Real Time Data Visualization with D3, Crossfilter, and Websockets in Python [Tutorial]

Benjamin M. Brown
7 min readApr 10, 2018

--

The vast majority of data visualization consists of a static set of data that is pulled upon user request. So, the data only gets updated when the user wants to refresh it. It is a request-response pattern: User requests info, server responds with data, client side visualizations are populated.

Real-time data visualization is applicable when you have data that is rapidly updating in real time and your application needs to keep a ‘pulse’ on and monitor data passively. This means we have charts that update automatically while you keep your browser open. Just some examples where you might want real-time data viz include but aren’t limited to:

  • Stock/Financial instrument analysis
  • Embedded systems
  • Web traffic or server data
  • security systems
  • geospacial / gps monitoring (think uber
  • business intelligence
  • marketing intelligence
  • industrial or manufacturing
  • IoT devices
  • Anything else that requires real-time monitoring

This tutorial will aid those wanting to understand the components of a very basic real time data visualization implementation.

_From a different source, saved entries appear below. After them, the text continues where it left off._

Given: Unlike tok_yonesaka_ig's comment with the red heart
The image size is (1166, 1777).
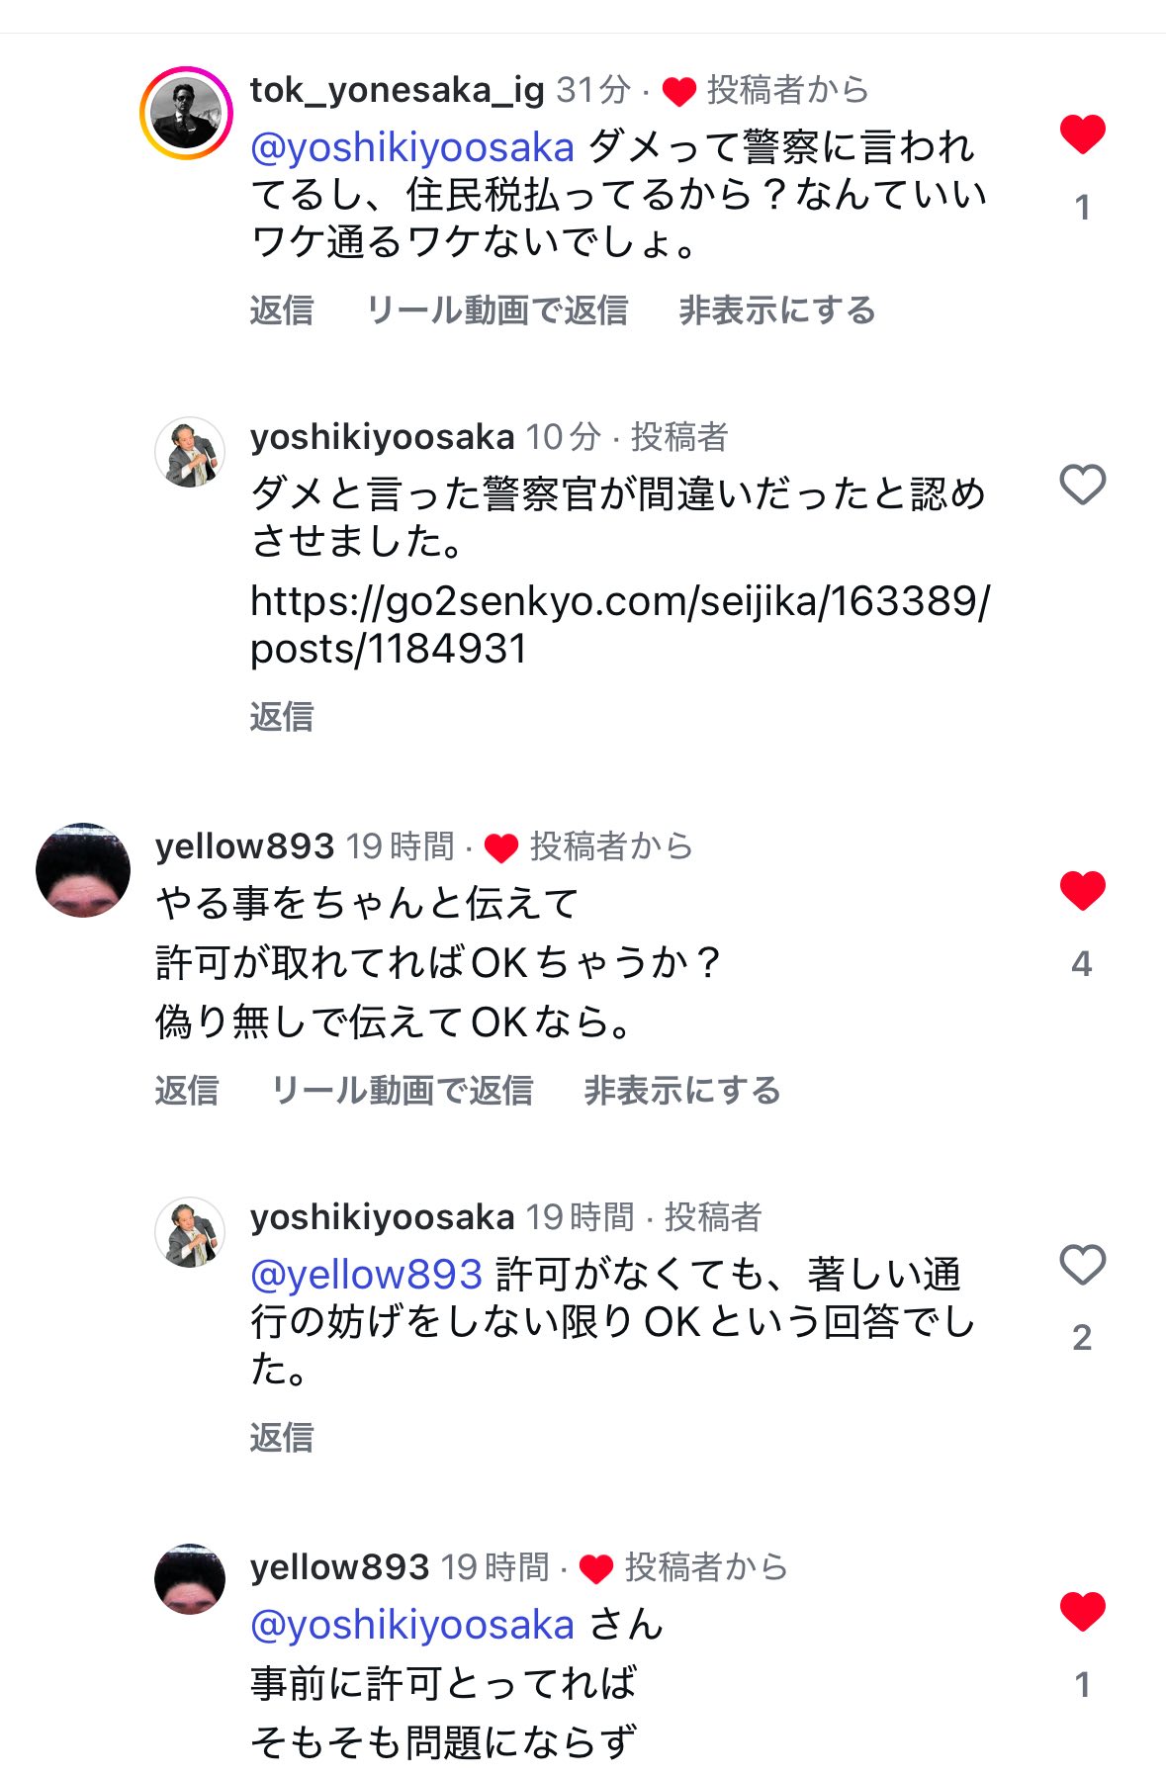Looking at the screenshot, I should click(x=1082, y=134).
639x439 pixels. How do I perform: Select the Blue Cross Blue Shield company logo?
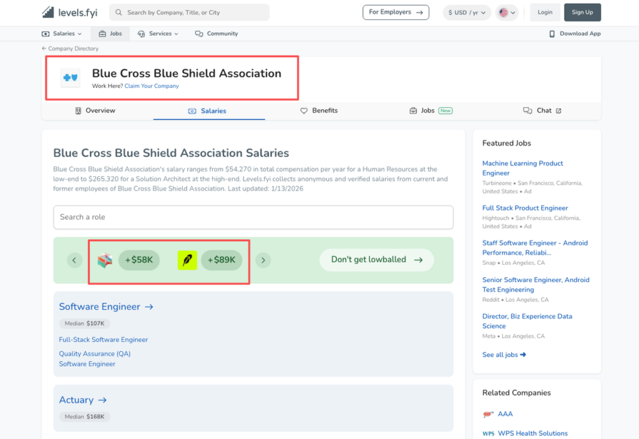[69, 78]
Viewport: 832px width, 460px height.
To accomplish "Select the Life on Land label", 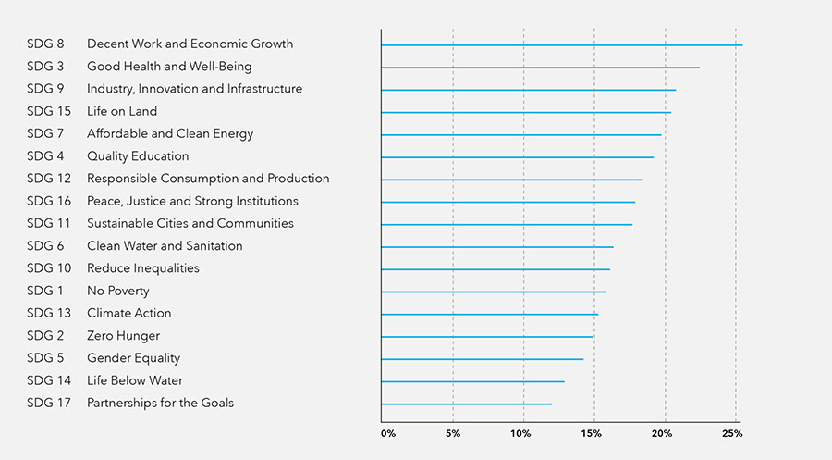I will (122, 111).
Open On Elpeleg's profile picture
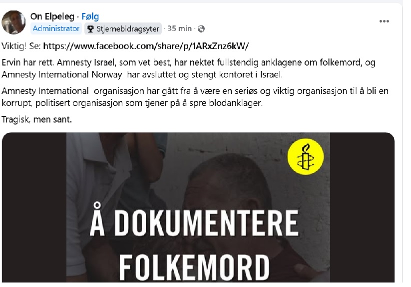This screenshot has height=287, width=411. pos(13,23)
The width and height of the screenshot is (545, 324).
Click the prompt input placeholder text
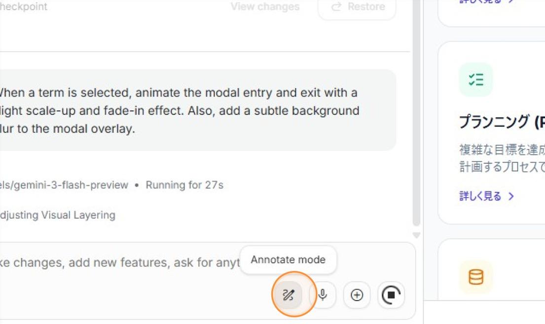click(118, 262)
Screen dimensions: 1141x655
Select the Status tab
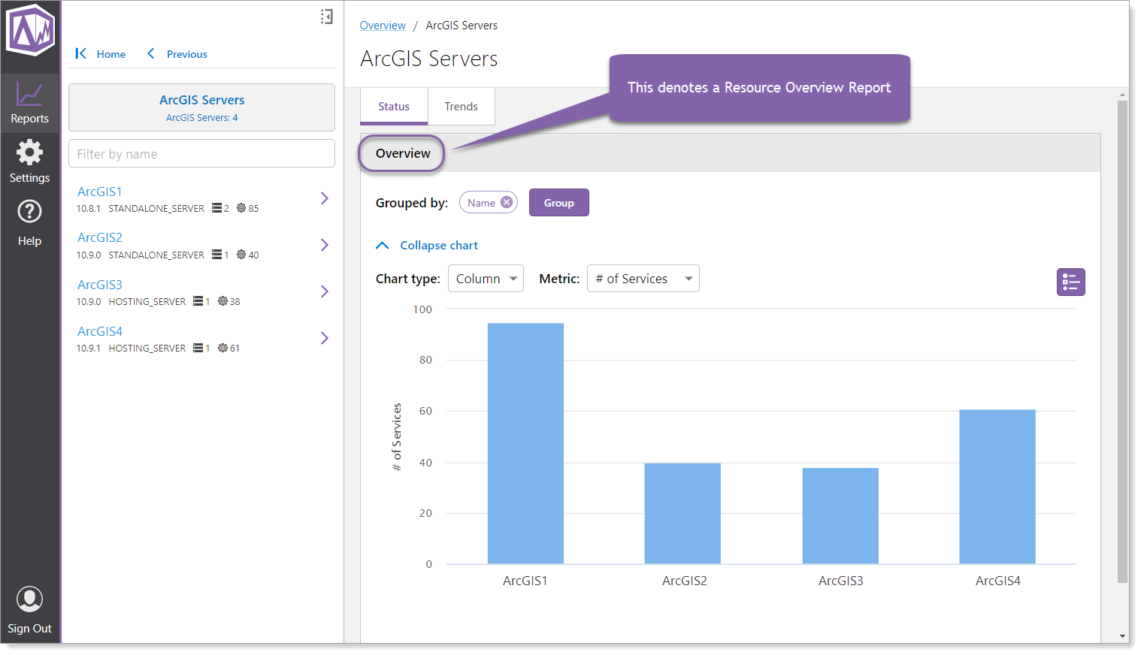click(x=394, y=106)
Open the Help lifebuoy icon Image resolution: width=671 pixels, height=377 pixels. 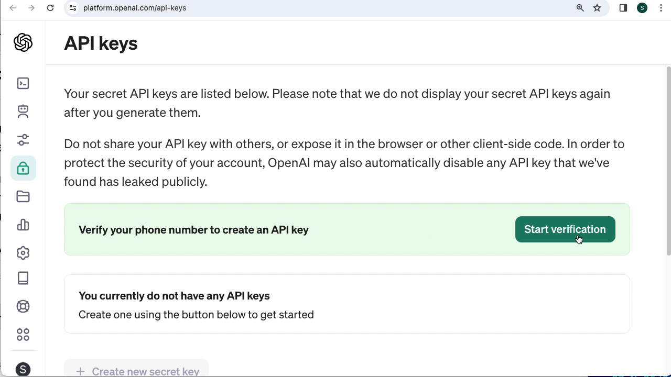23,306
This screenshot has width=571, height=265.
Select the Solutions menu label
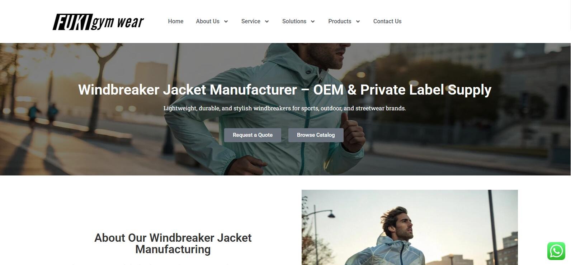[294, 21]
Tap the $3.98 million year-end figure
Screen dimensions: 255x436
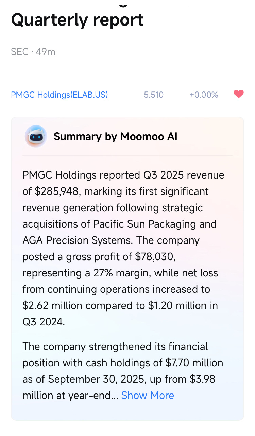[119, 387]
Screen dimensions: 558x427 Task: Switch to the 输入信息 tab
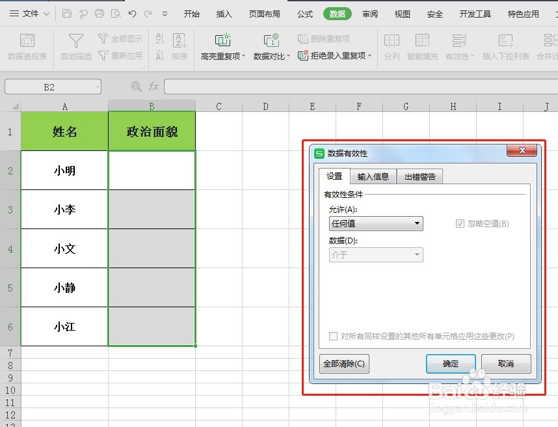373,176
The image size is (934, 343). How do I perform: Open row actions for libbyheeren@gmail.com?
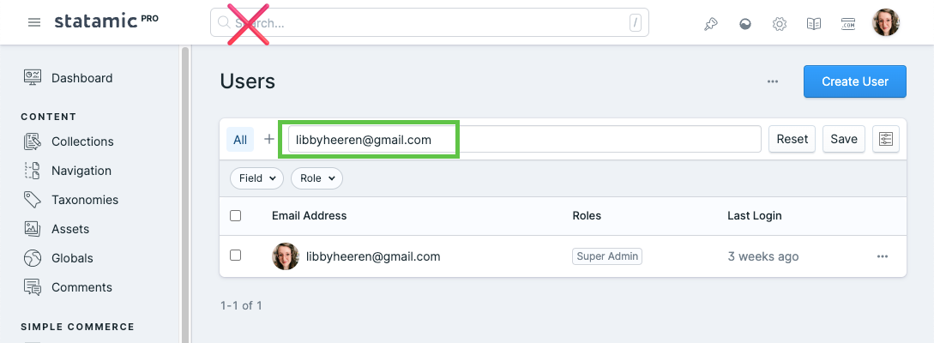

Our end product will look as depicted in this youtube video:

What we are using

Languages:

  • Python — server side data
  • Javascript — client side chart rendering

JS Libraries:

  • d3.js
  • crossfilter.js
  • dc.js : makes d3 and crossfilter work swimmingly
  • python’s tornado library for websockets, ioloop, and web

We are going to use these tools to build a websocket server that publishes some mock data every second. We will then build some static interactive charts with d3,crossfilter, and dc.js .

Finally, we will have a d3 chart connect to our websocket server, and updates to the chart will happen in real time.

Before we start & setup

I’m using python 2.7 for this walkthrough.

Download Python here. Install it then open a cmd or terminal and type “python” to ensure proper setup — if you get a command prompt everything should be good.

If you have issues or errors installing python there are plenty of resources on stackoverflow to help better than we have time for here.

Next:

  • Install pip
  • Get Sublime Text for text editing. Or use text editor of your choice.
  • Create a new folder called ‘rt-data-viz’

Building A Simple Websocket Server in Python

First we’ll build our data source. For this tutorial we’re building a simple websocket server that periodically sends out new data.

In your ‘rt-data-viz’ folder, create a new file & save it with the name “websocket_server.py”

We need to install the tornado package to run our websockets and ioloop:

In your terminal/console run pip install tornado

In websocket_server.py, we can start coding now.

First, import all required packages:

import time
import random
import json
import datetime
from tornado import websocket, web, ioloop
from datetime import timedelta
from random import randint

Using tornado’s websocket, we need to build a handler class. I’m adding some empty functions that we’ll fill out next:

Now to fill out our web socket handler. The most important function for us is send_data(). It it where we’re building a json object of random data, sending it via self.write_message().

After we send the message we use ioLoop to create a timeout that will send data periodically. Finally, we create the websocket web app instance, set it to listen on port 8001, and start our ioloop instance. The completed websocket_server.py:

We can start this server by going to our command prompt in the rt-data-viz folder and typing python websocket_server.py. You’ll notice nothing will happen.

In order for the socket to become active, we need to have our client-side code open the connection on that port. We’ll be able to see this after we create & run our client-side code next.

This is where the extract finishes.